Which of the lines below include the word "resolution"? Pull each one out.

• **Dataset**:
====
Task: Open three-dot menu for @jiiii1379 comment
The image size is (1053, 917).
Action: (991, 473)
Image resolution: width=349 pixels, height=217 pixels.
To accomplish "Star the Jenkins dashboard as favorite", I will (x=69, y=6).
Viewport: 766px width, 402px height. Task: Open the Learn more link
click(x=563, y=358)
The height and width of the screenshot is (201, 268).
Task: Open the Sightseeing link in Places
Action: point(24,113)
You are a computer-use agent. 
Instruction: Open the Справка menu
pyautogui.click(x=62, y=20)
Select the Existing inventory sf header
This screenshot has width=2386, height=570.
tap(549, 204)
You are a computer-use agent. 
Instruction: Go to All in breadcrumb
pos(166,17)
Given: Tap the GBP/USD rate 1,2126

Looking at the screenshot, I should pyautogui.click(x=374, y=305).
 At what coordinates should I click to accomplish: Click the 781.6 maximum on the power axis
====
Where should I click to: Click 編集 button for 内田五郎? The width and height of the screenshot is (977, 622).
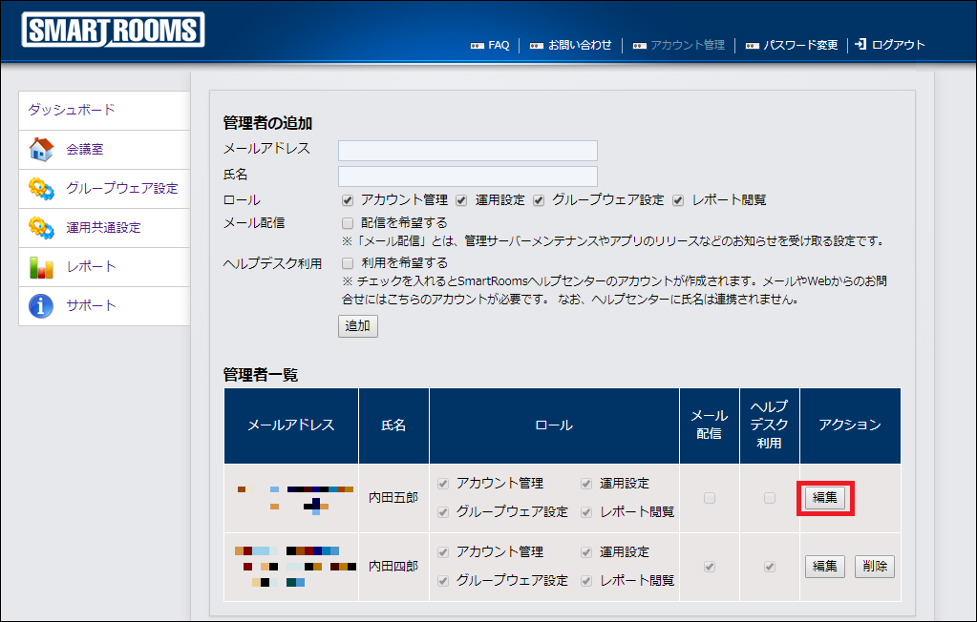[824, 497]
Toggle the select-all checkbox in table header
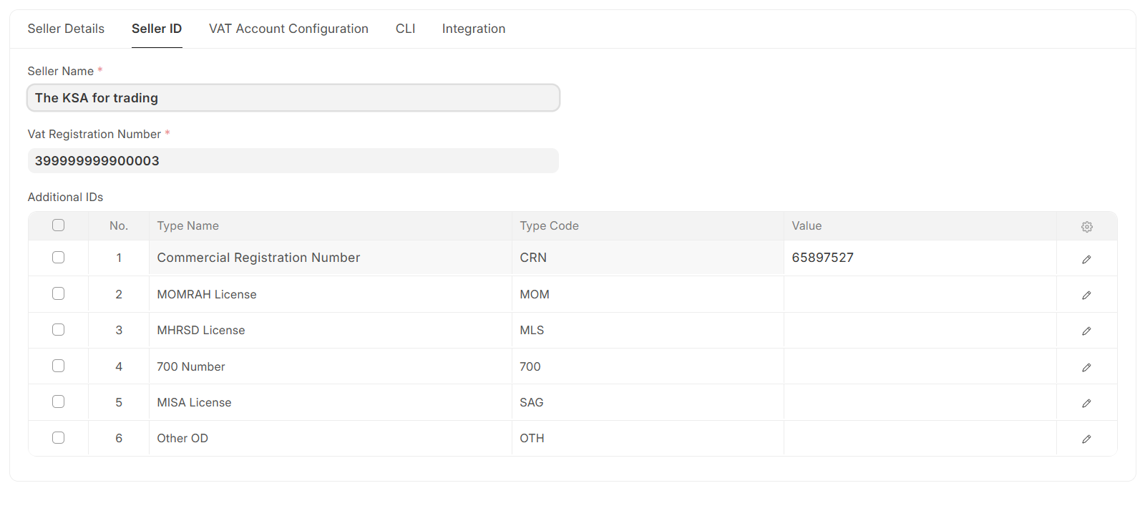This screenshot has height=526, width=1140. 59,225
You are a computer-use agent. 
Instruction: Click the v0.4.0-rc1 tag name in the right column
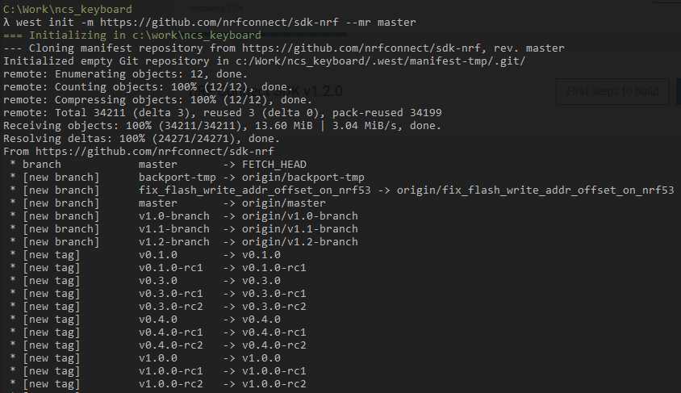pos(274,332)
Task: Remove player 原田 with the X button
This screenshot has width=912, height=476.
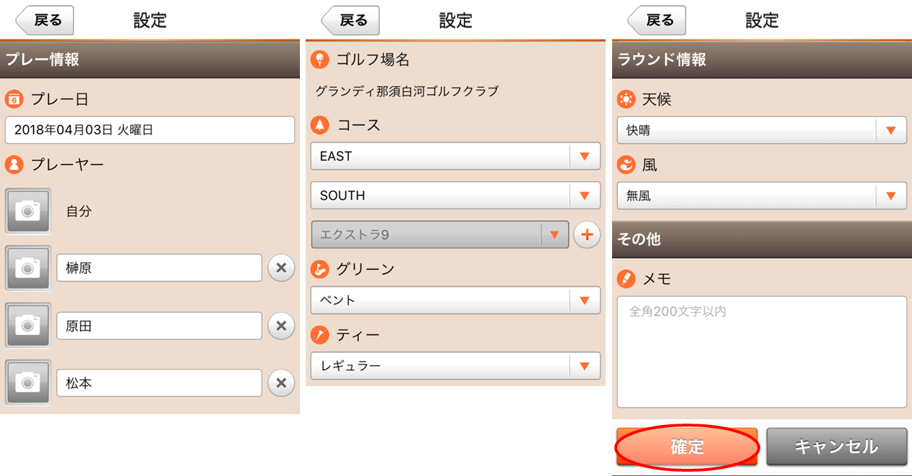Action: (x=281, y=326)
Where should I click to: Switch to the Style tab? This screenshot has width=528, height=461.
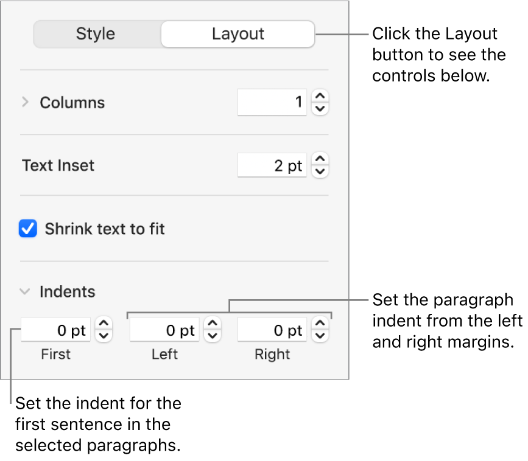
====
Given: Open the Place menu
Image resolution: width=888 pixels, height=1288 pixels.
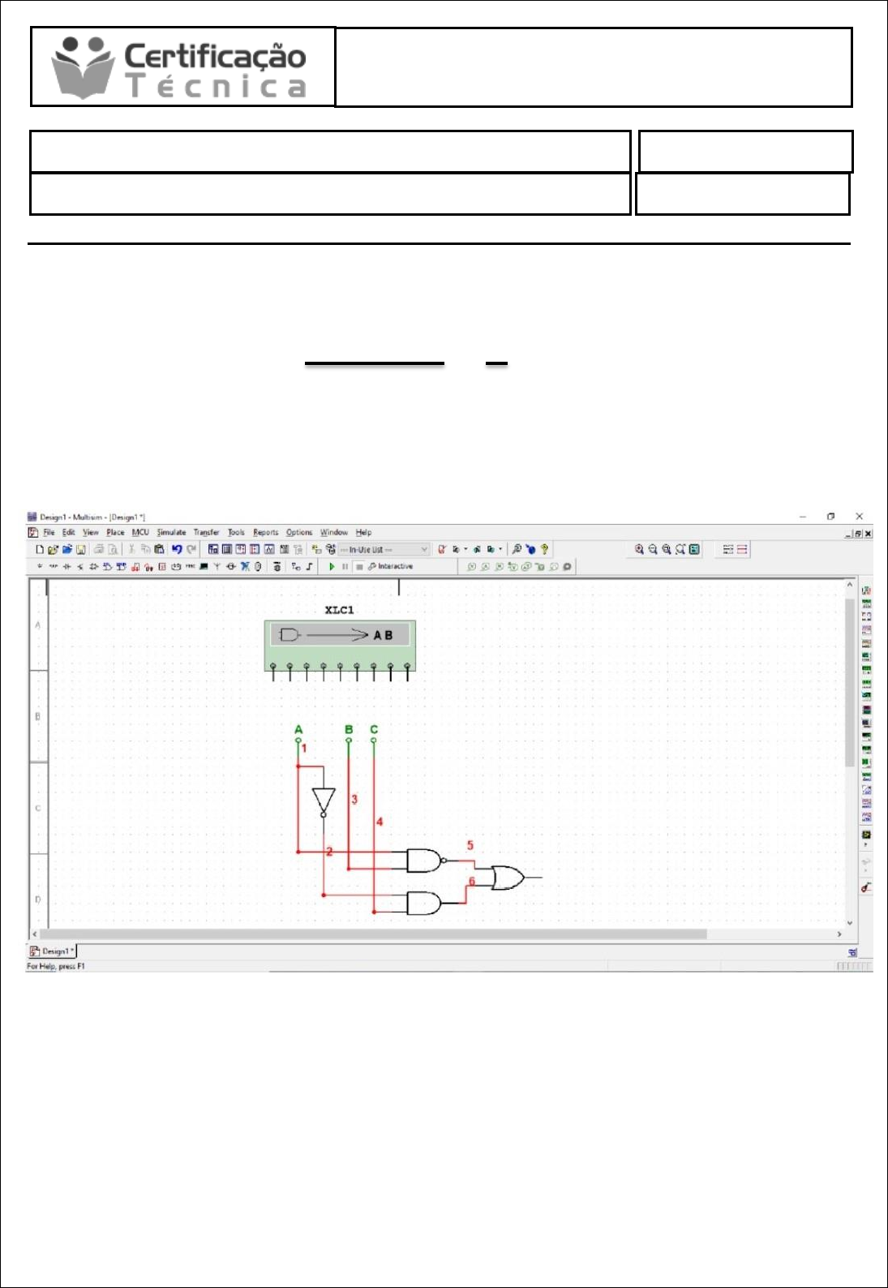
====
• **The completed task**:
Image resolution: width=349 pixels, height=217 pixels.
Image resolution: width=888 pixels, height=1288 pixels.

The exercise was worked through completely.